Ontic, BBA Aviation’s legacy support business, has reached agreement to acquire a portfolio of legacy avionics products (the “Business”) from GE Aviation, for a cash consideration of $61.5 million on a cash and debt free basis, paid from existing financial resources.

 

The Business comprises a portfolio of legacy avionics parts servicing the military and commercial aviation markets, including electro mechanical, barometric, gyroscopes and electronics products. Key platforms include Boeing 737, Sikorsky Sea King and Leonardo AW101 helicopters, Lockheed C130/J transports and BAE Hawk aircraft.

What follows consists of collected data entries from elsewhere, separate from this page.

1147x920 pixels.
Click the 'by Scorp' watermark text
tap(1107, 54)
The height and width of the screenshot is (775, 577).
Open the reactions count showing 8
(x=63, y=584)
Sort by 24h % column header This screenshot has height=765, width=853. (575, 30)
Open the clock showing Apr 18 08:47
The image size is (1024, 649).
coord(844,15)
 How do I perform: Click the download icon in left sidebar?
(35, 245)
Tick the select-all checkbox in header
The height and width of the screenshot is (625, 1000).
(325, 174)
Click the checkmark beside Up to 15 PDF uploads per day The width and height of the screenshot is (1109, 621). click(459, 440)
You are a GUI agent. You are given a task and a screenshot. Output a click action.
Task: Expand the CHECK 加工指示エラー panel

The portfolio has a strong fit with Ontic’s existing business, and the acquisition is aligned to Ontic’s strategy to deliver continued profitable growth in mature avionics and electronics products with high intellectual property content. With significant experience of acquisitions including a similar business bought from GE Aviation in 2011, Ontic has proven processes to ensure the seamless integration of new product lines, which will be supported in this case by a transitional services agreement with GE Aviation.

 

The Business employs around 90 employees at its principal location adjacent to Ontic’s existing site in Cheltenham, UK, and has two further sites in Florida, US and Brisbane, Australia. The relevant work will relocate from the latter sites to Ontic’s locations in Chatsworth, US and Singapore respectively. The transaction is expected to complete early in the New Year, subject to the satisfaction of certain conditions.

 

Financial effects

In its first full year of ownership, the Business is expected to contribute approximately $7.5 million of operating profit after expected year one transition costs of approximately $1.6 million, and will exceed the Group’s ROIC hurdle. In addition to the $61.5 million capital needed to acquire the Business, we anticipate approximately a further $5 million of capital expenditure in the first year.

 

Simon Pryce, Group Chief Executive of BBA Aviation, said:

“Despite our primary markets only showing slow growth, the Group is performing as anticipated with continued outperformance from the enlarged Signature business and good margin drop through. The integration of Landmark has gone well, with synergies ahead of plan, and actions completed that will drive annualised synergies of at least $35 million in 2017. With the enlarged Signature business allowing us to extend our industry leading service and network management abilities to over 200 FBOs, we continue to see opportunities for continued market outperformance. Our Aftermarket division is performing as we expected with Ontic delivering the anticipated second half uptick in revenue and ERO showing signs of stability and small improvement despite tough markets.

 

“Today’s acquisition is a strategically significant deal for Ontic – a business that has grown significantly since the Group acquired it in 2006. Ontic is already the leading provider of high-quality, cost-effective solutions for the continuing support of maturing aerospace platforms and we look forward to expanding our product offering in legacy avionic parts.

 

“In a year of great transformation, the Group is on track to deliver good further progress in 2016.”